• [Text under study]:

#####

The Slowcook at Spydog Farm The Slowcook at Spydog Farm

It’s a Boy!

March 24th, 2015 · 1 Comment · Posted in farming


The big moment for our Jersey heifer Emily finally arrived Sunday afternoon. She’d become so swollen and leaky lately, she was literally spraying milk. Around 2:30 in the afternoon I noticed the first signs of tiny hooves emerging from her rear end. Half an hour later, next time I tromped out to the orchard to collect eggs, I could see something small and brown bobbing its head inside the walk-in shelter. On closer inspection I found mom busily licking her newborn clean. Emily was so attentive, making sure this little guy had the breath of life in him.

Any birth on the farm is a fine occasion for panic, however. Was our new boy cow healthy? Did he have enough meat on those little bones? Was he nursing? I monitored every movement against the chance that our nine months of preparations and expectations had been for naught.

The first few hours are critical for newborn calves. They must consume enough colostrum–the mother’s special milk full of antibodies–to develop an immune system. Before a day had passed, when I was there to watch, I saw the calf struggle to get a teat in his mouth. I cheered when I heard him sucking. Still, he seemed so skinny and frail. At one point I racced to the local Tractor Supply to buy a calf feeding bottle. We managed to milk a couple of pints of colostrum from Emily, and the newborn consumed maybe half. Then he rejected the bottle, walked over to mom and began to suckle her on his own again.

#####

• [Information provided]:
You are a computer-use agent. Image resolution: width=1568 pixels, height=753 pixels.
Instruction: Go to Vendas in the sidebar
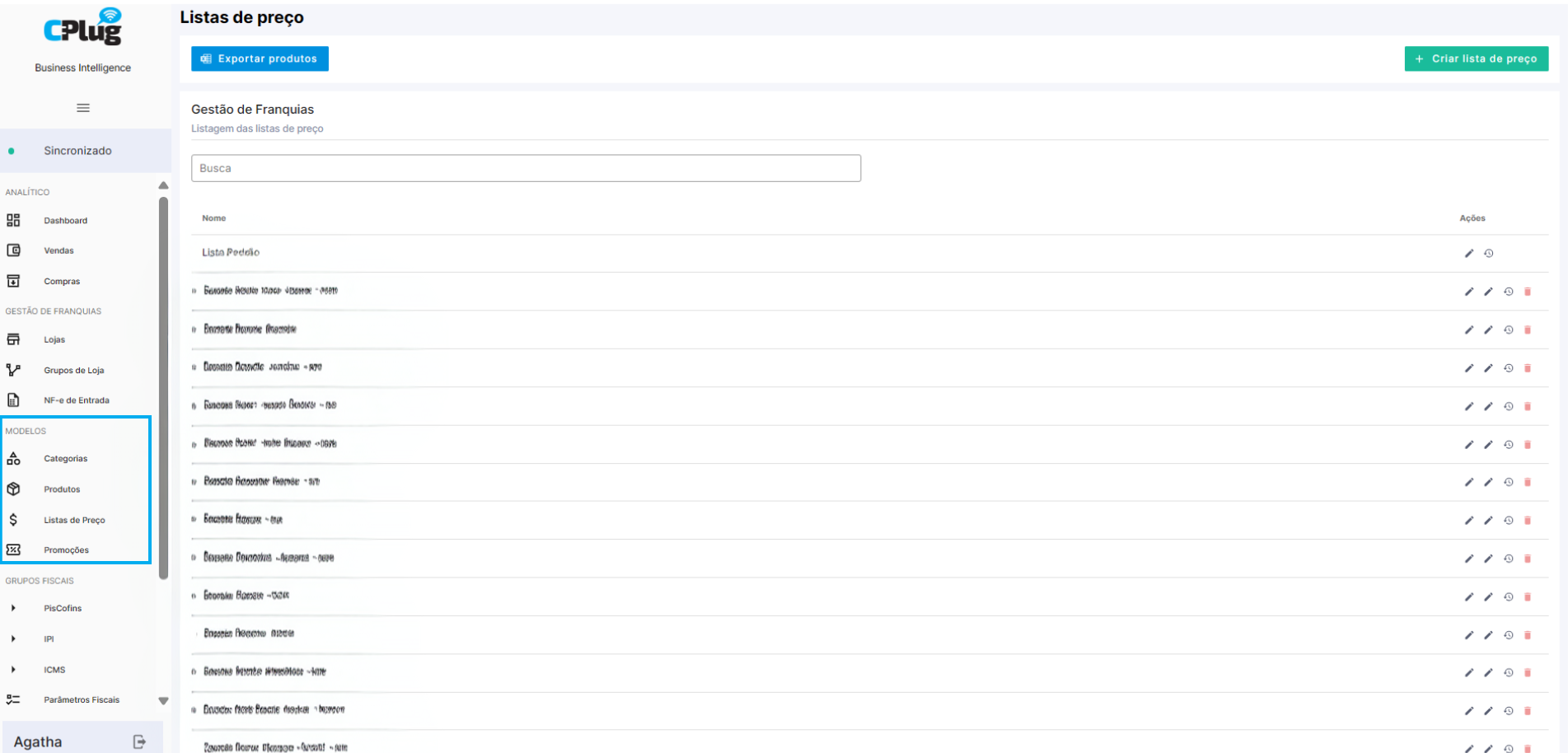59,250
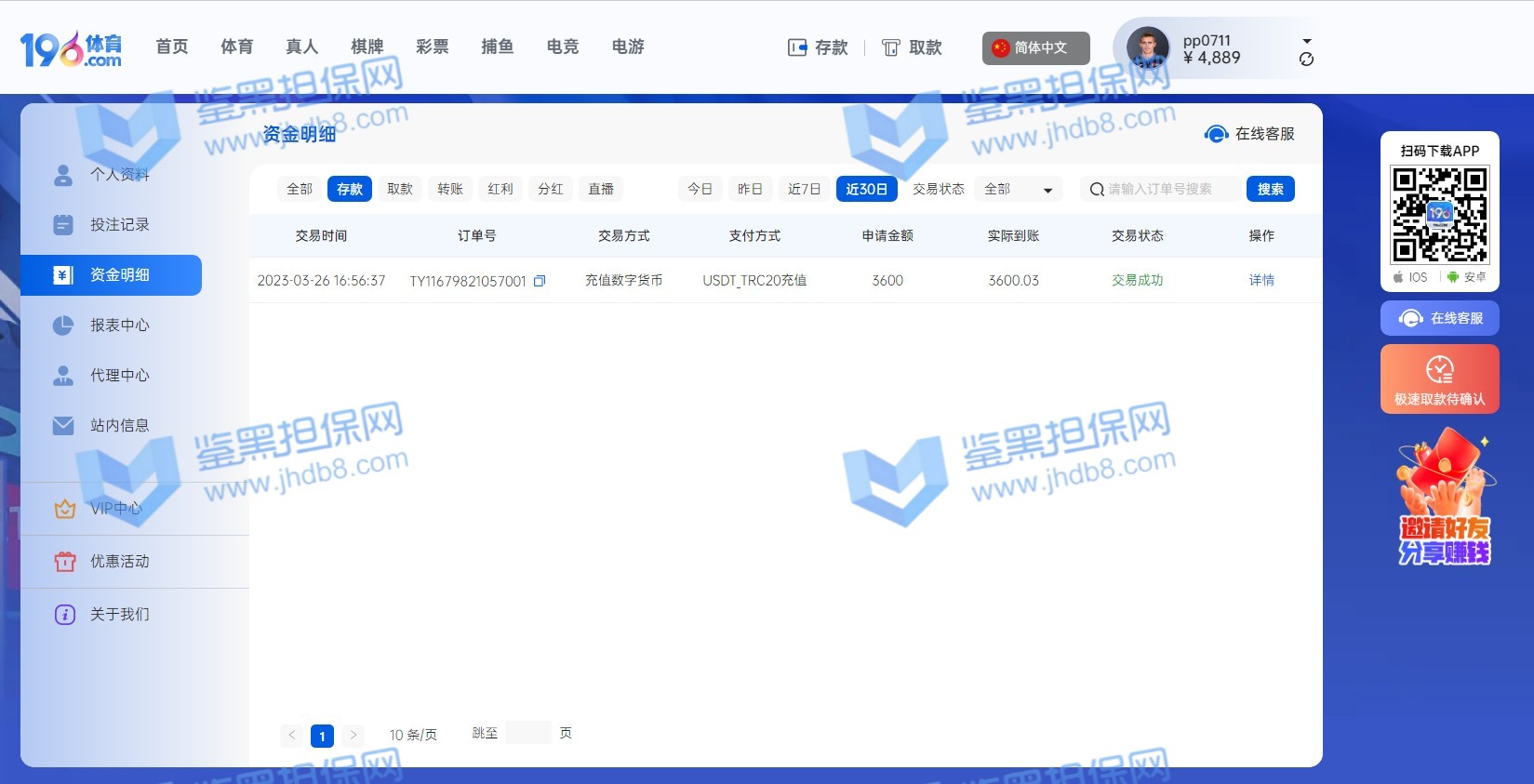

#####

• [Required action A]: Can you reproduce the Spydog Farm calf post from "It’s a Boy!" to "been for naught.", including both ends, word for word?
• [Required action B]:
Answer these about the Spydog Farm calf post, which appears above the data:
(i) At what time did the first signs of tiny hooves appear?
(ii) What breed of heifer is Emily?
(iii) Where did the writer go to buy a calf feeding bottle?
• [Required action C]: Could you write the next part of the Spydog Farm post about Emily's newborn calf, picking up after its final sentence?

• [Final answer A]:
It’s a Boy!

March 24th, 2015 · 1 Comment · Posted in farming


The big moment for our Jersey heifer Emily finally arrived Sunday afternoon. She’d become so swollen and leaky lately, she was literally spraying milk. Around 2:30 in the afternoon I noticed the first signs of tiny hooves emerging from her rear end. Half an hour later, next time I tromped out to the orchard to collect eggs, I could see something small and brown bobbing its head inside the walk-in shelter. On closer inspection I found mom busily licking her newborn clean. Emily was so attentive, making sure this little guy had the breath of life in him.

Any birth on the farm is a fine occasion for panic, however. Was our new boy cow healthy? Did he have enough meat on those little bones? Was he nursing? I monitored every movement against the chance that our nine months of preparations and expectations had been for naught.

• [Final answer B]:
(i) Around 2:30 in the afternoon.
(ii) Jersey.
(iii) The local Tractor Supply.

• [Final answer C]:
Miraculously, mother nature manages to find a way when human intervention fails. Having never seen a newborn calf before, this is a hard lesson to learn.

Then there is the winter that won’t quit. It’s been 10 degrees Fahrenheit overnight lately. So of course I couldn’t sleep, worrying the calf would freeze to death. My wife and daughter have named him Del–short for Delmonico. I visited him twice the first night, and he seemed fine, snuggled into the hay in the pen we built in one corner of the shelter. Mom hovered over him, making these low, grunting noises we’ve never heard before. They seem to be her special way of communicating with her calf. “I’m here,” she says. “Don’t worry, I’m here.”

During his first full day of life, Del spent most of the time lying in the shelter. But occasionally he’d get up and explore. One time I found him outside the paddock where the sheep were grazing. Emily was on high alert trying to locate him. Another time, Emily went out to graze with the sheep while Del poked around inside the paddock just opposite mom on the other side of the fence. Emily would have walked right through that fence if she could. I had to remind her it was a long walk around before she could be reunited with her boy.

It’s 10 degrees again this morning (spring was last Friday, right?) and first light is still an hour away. So of course I’m once again anxious to know whether our little guy made it through the night. Did he get enough colostrum? We have fingers crossed. Meanwhile, we have new chores to keep us busy: milking. Collecting Emily’s milk is a life altering event on the farm, and we’re doing it by hand. More about that another time.